Kenya Airways (KQ) has sunk deeper into the red, reporting a net loss of Sh8.5 billion in the first half of this year, up from Sh3.9 billion in the same period last year.
The troubled national carrier, which has now shifted its focus to a nationalisation exercise in the latest bid to get out of the red, attributed the loss on an increase in the cost of flying to new routes, new accounting standards and increased staff costs.
This saw the carrier’s expenses surge to Sh67 billion.
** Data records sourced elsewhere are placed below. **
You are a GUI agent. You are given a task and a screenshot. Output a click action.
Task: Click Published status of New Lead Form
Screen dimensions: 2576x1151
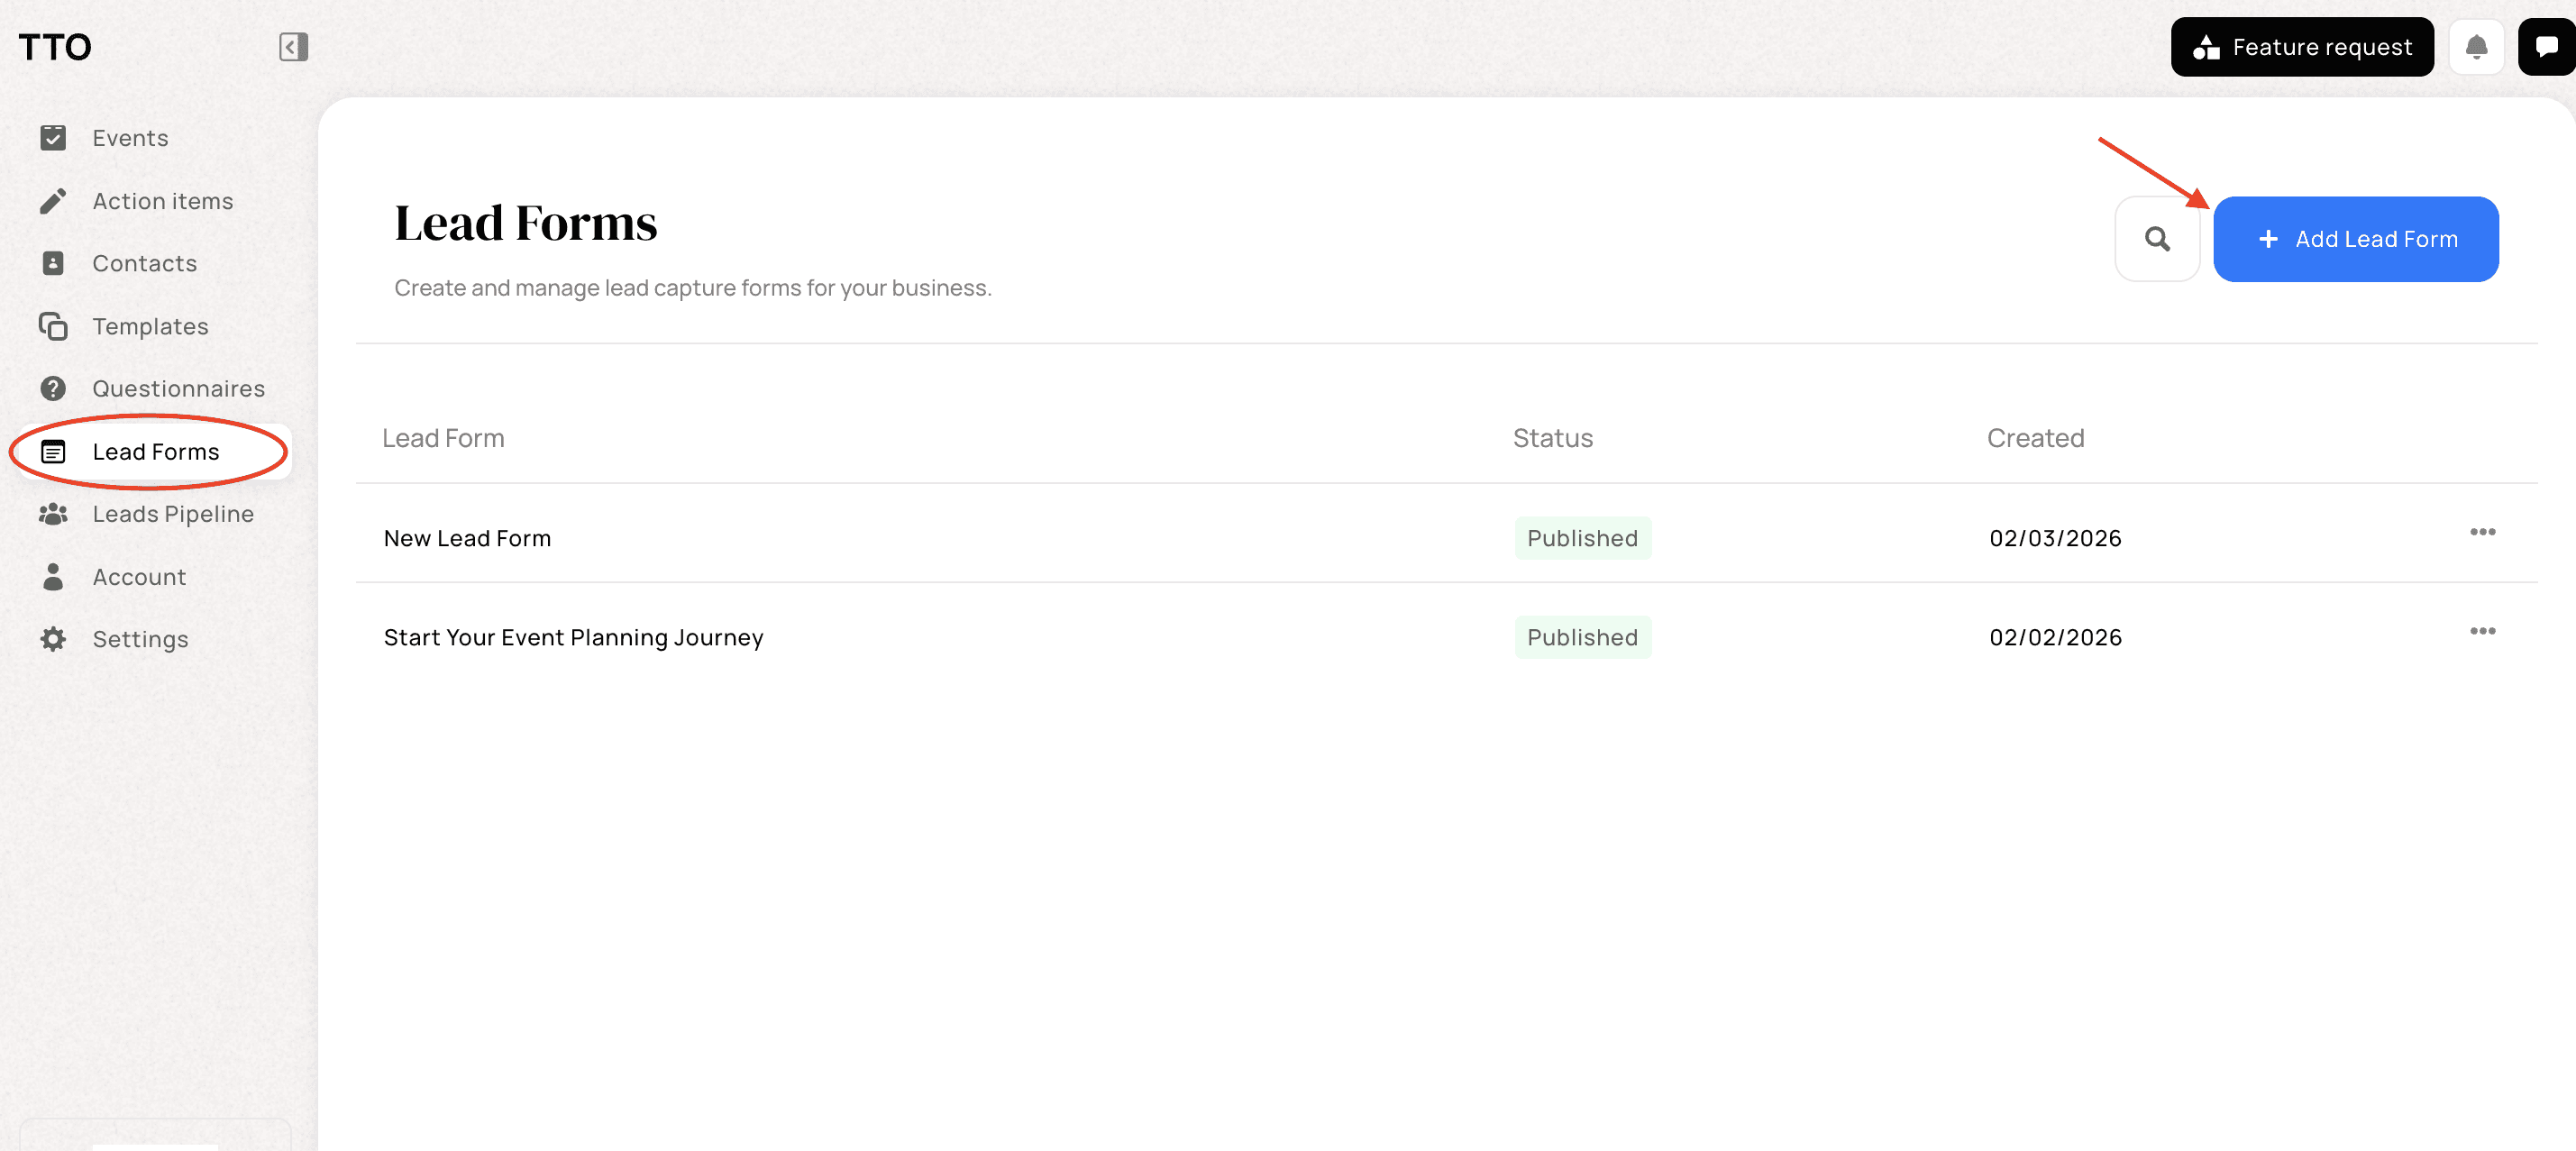tap(1582, 538)

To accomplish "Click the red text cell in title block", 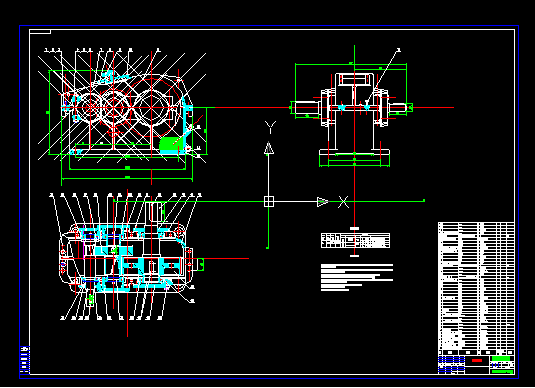I will [477, 360].

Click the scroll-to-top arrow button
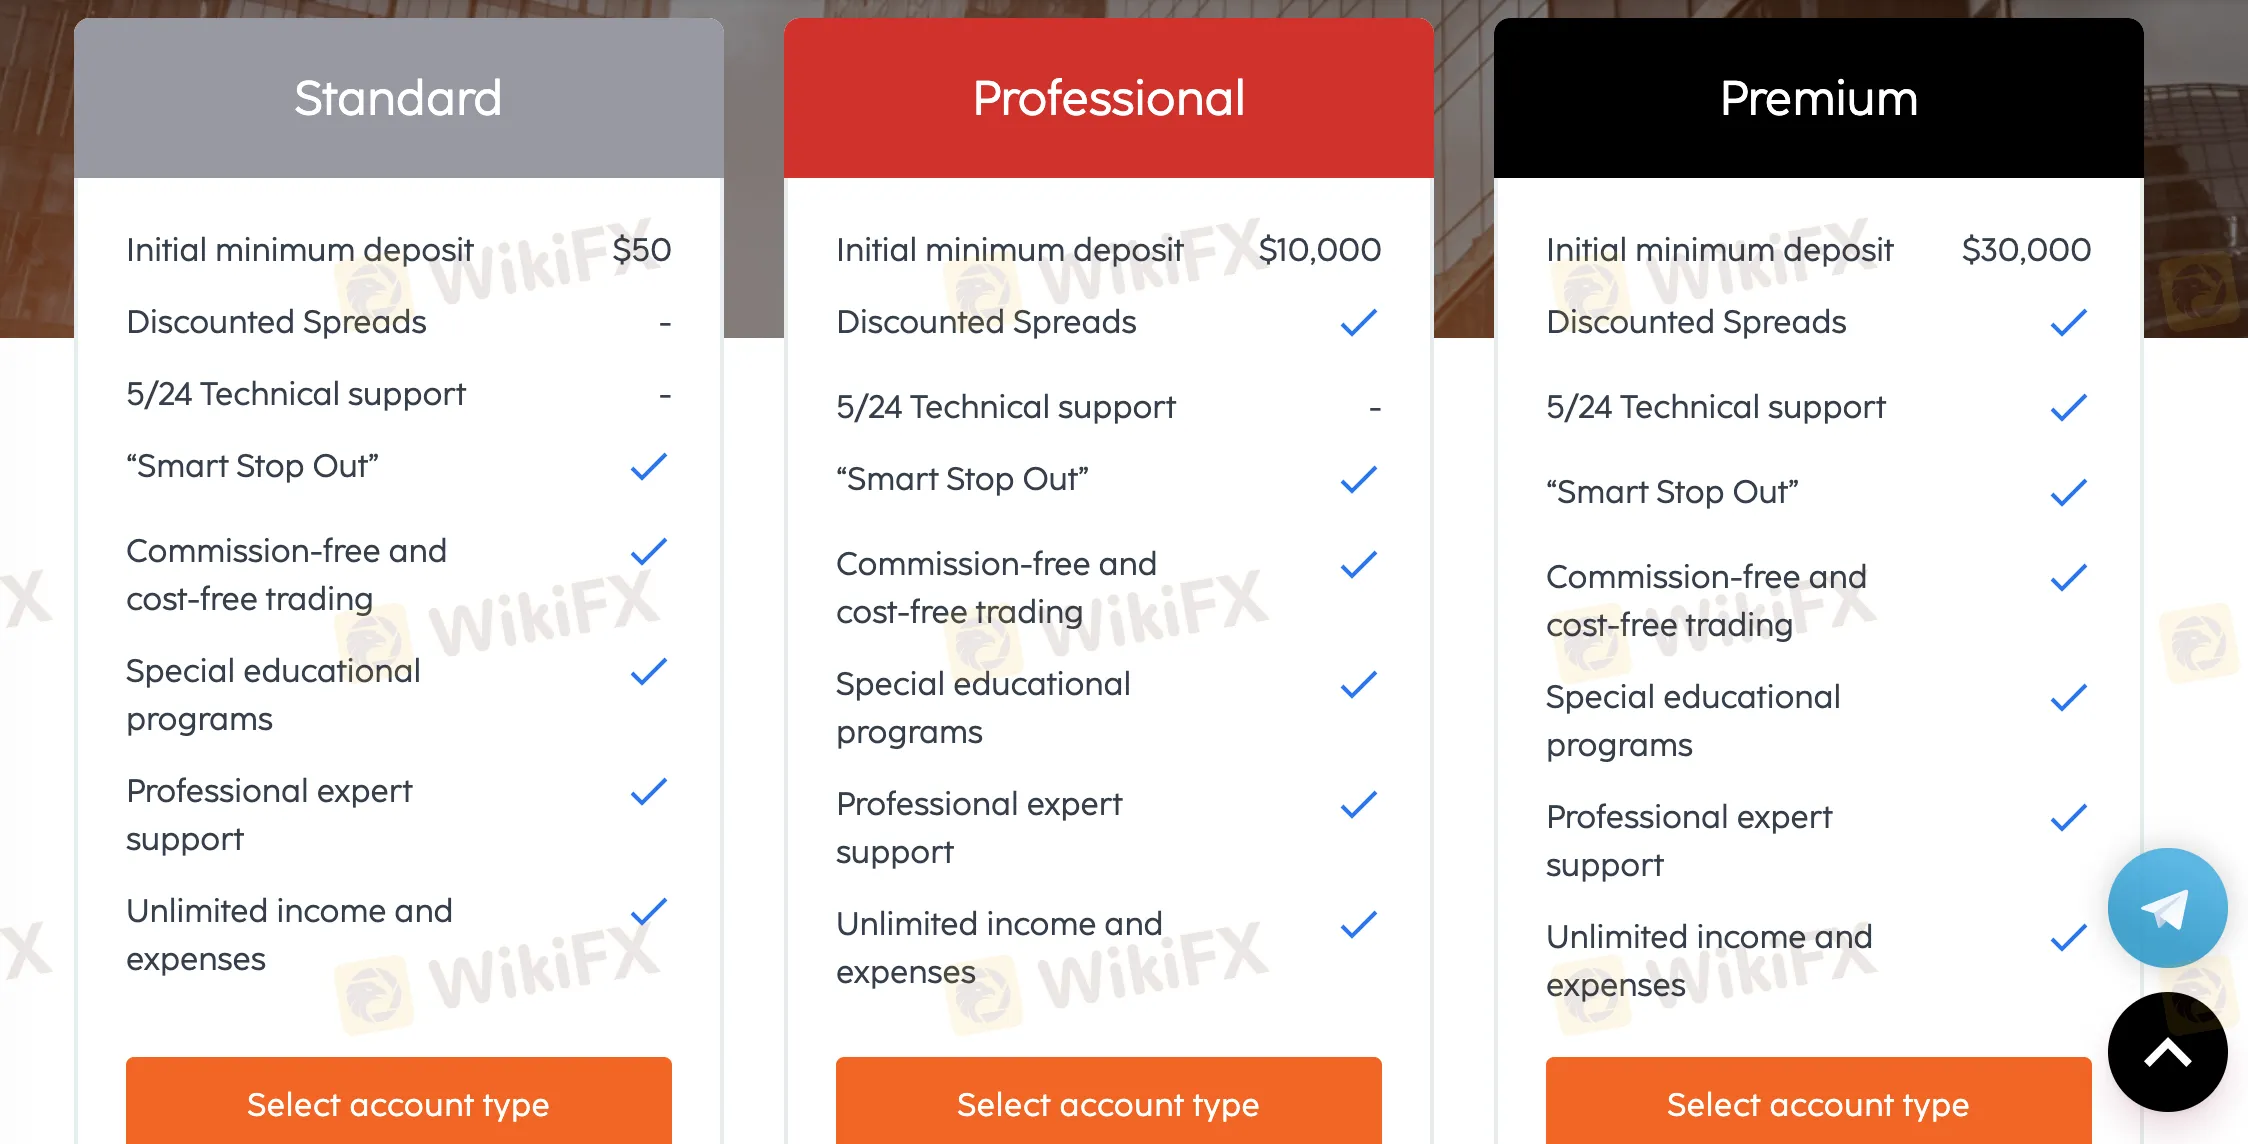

In the first half of last year, the national carrier’s expenses stood at Sh56 billion.
Revenues, on the other hand, increased to Sh58 billion during the period under review from Sh56 billion last year.
KQ Chairman Micheal Joseph said at a press briefing in Nairobi whereas nationalisation is “not what the company wants”, it is “what it needs” to help it manage its costs.
He said this was the strategy that KQ’s competitors in the region, including Ethiopian Airlines, had adopted to stay afloat.
Mr Joseph explained that nationalisation would also be undertaken for strategic reasons to make Nairobi an aviation hub.
He said the process would also help the airline get tax reliefs such as railway levy and excise taxes.
Outgoing Chief Executive Sebastian Mikosz, however, noted that without the one-off costs that the airline undertook, KQ’s loss would have stood at Sh6.6 billion.
“These are investments we have taken seriously as a business for purposes of sweating the assets,” he said.
The new accounting standards saw the airline bring the cost of leasing into the balance sheet, with their expenses increasing by Sh1.5 billion.
“We had issues with delays and cancellations due to higher number of operations and not go-slows,” said Mr Mikosz.
This even as insiders told The Standard that the airline’s pilots are planning another go-slow.
Chairman Joseph meanwhile, said the board in the process replacing the outgoing CEO, with interviews lined up soon.
On the joint venture with KLM and Air France, the management said there plans to revise the deal so that Kenya Airways could have as much geographic reach in Europe as the two airlines have in Africa.